Try one parser and if the output doesn't meet some criterion, apply another. One use case for this might be: if a file is identified as XML, try the XMLParser and if that throws an exception, try the HTMLParser.
Pick the Best Output
One use case for this: the charset detector identifies two equally likely charsets. Apply both and use the wished-for junk detector (TIKA-1443) to determine which output is more likely to be not junk.
If there are two parsers, use the faster one even if it might mean lower quality (eg avoid OCR)
Mime type hierarchies
Consider a case like:
If there were two parsers available for application/vnd.ms-excel, and another for application/x-tika-msoffice, should it be possible to specify in a strategy that a parser for the parent type also be used? Should it be possible to set a strategy like "use the dita concept, then the general dita, then the dita topic", hopping around up and down the hierarchy?

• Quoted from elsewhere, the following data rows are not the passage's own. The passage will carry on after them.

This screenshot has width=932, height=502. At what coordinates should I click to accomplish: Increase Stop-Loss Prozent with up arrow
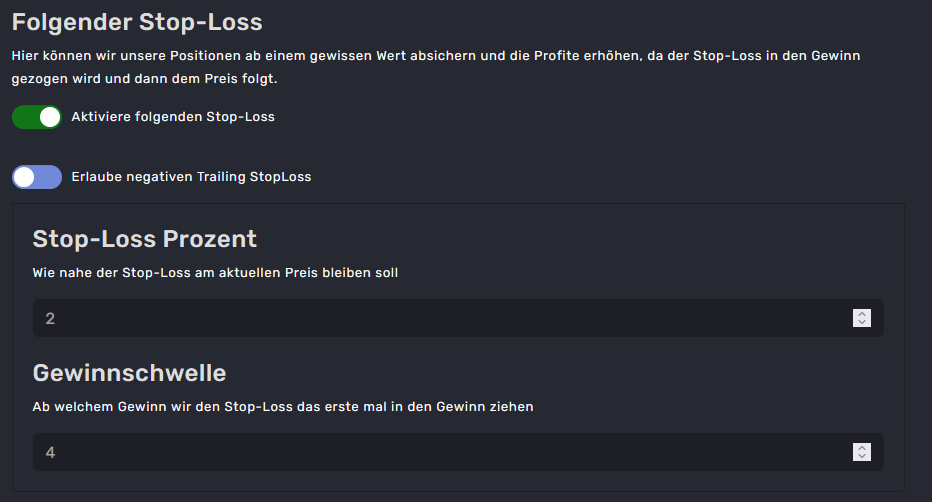point(862,314)
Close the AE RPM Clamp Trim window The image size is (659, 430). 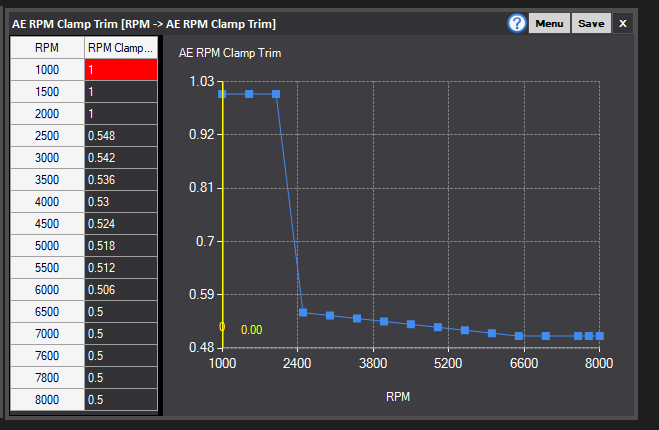pos(623,24)
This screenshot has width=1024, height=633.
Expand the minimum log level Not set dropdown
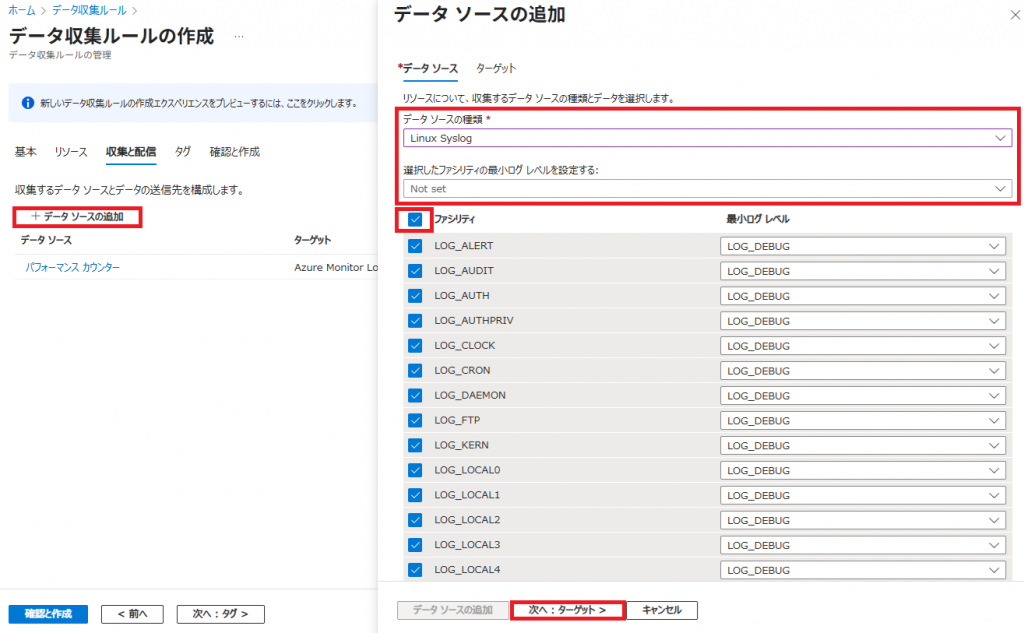707,188
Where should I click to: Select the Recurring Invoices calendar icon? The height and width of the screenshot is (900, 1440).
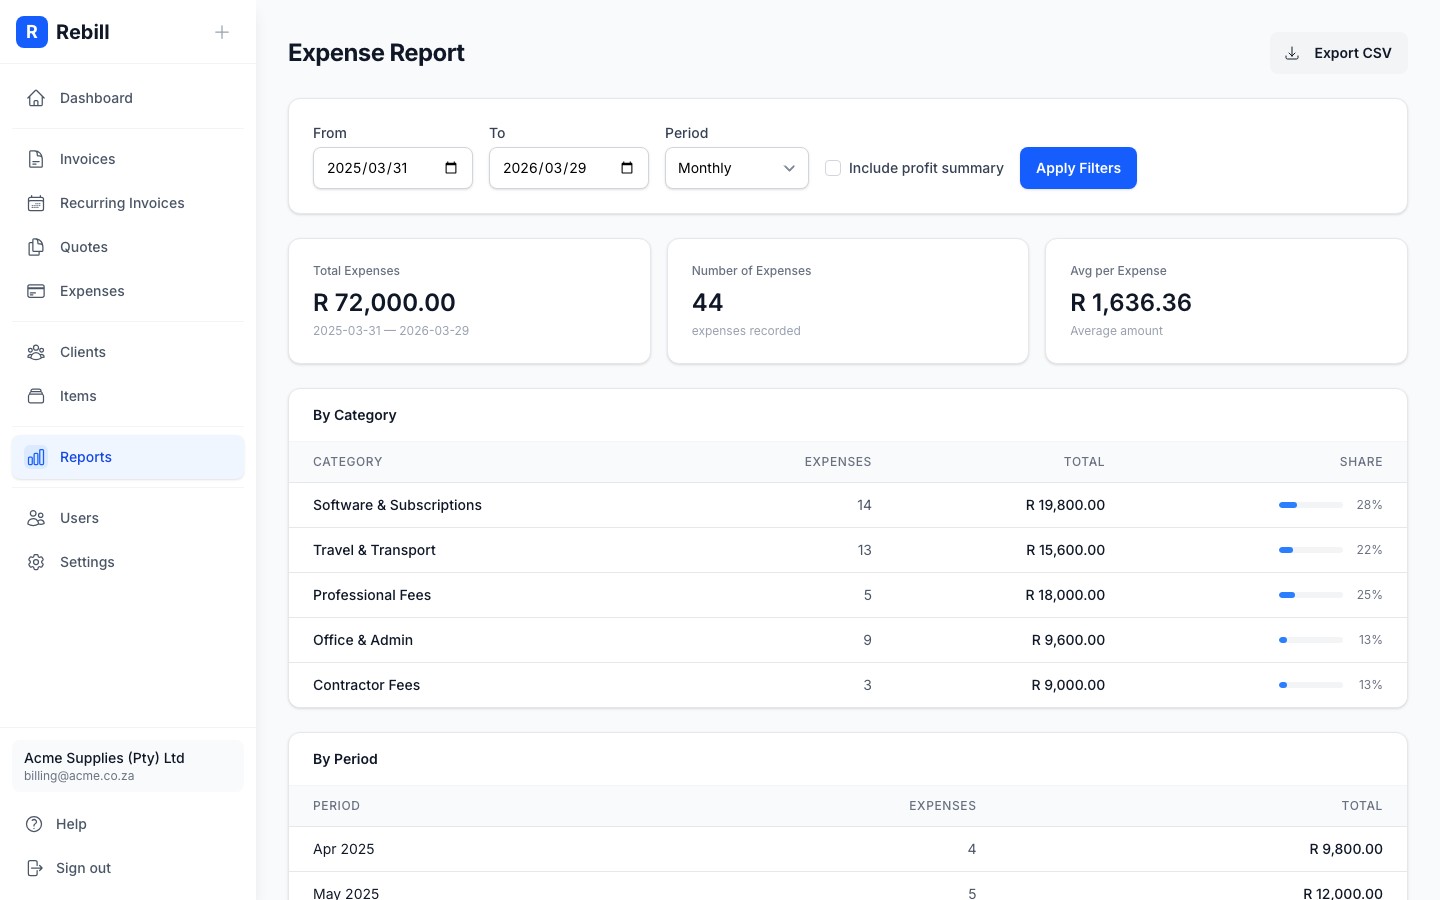click(x=36, y=202)
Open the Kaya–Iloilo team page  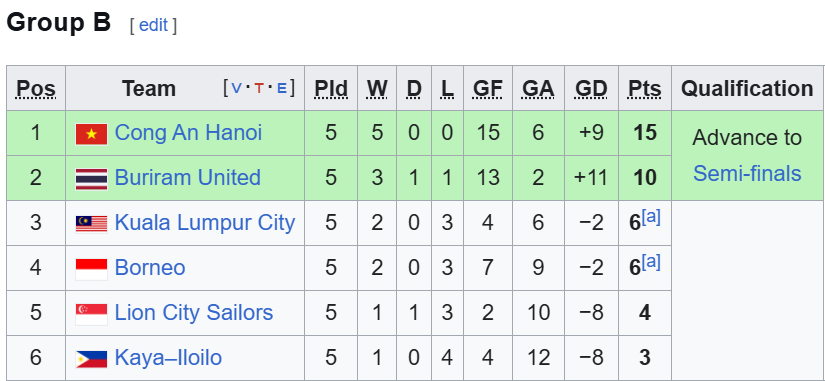coord(168,358)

Or do we keep the current behaviour where once a point in the hierachy with a parser is found, it is parsed at that point?
Allowing the User to select a strategy
The right strategy for one user may not be the right for another. The right strategy for one file may not be the right one for another. We therefore need to allow users to pick their strategy, on an overall basis, and on a per-file basis
Currently, a great many Tika users just call
TikaConfig.getDefaultConfig() and go with that.
It might be nice if they could also do things like
TikaConfig.getTryEachInTurnConfig() to pick a different strategy
(Naming TBC, align with above)
With a Tika Configuration file
Users may wish to have full control over what parsers are used, what strategies are used for which mime types etc
For example, they might want default behaviour for most types, but to send XML through a fallback parser, and combine Image + GDAL + OCR for jpeg. The configuration file needs to support this
Whatever we do, this must be available from code too, much as how today people can create custom
CompositeParser instances, or wrap things up with custom
We also need examples for all of these, not only in unit tests, but also in the examples package.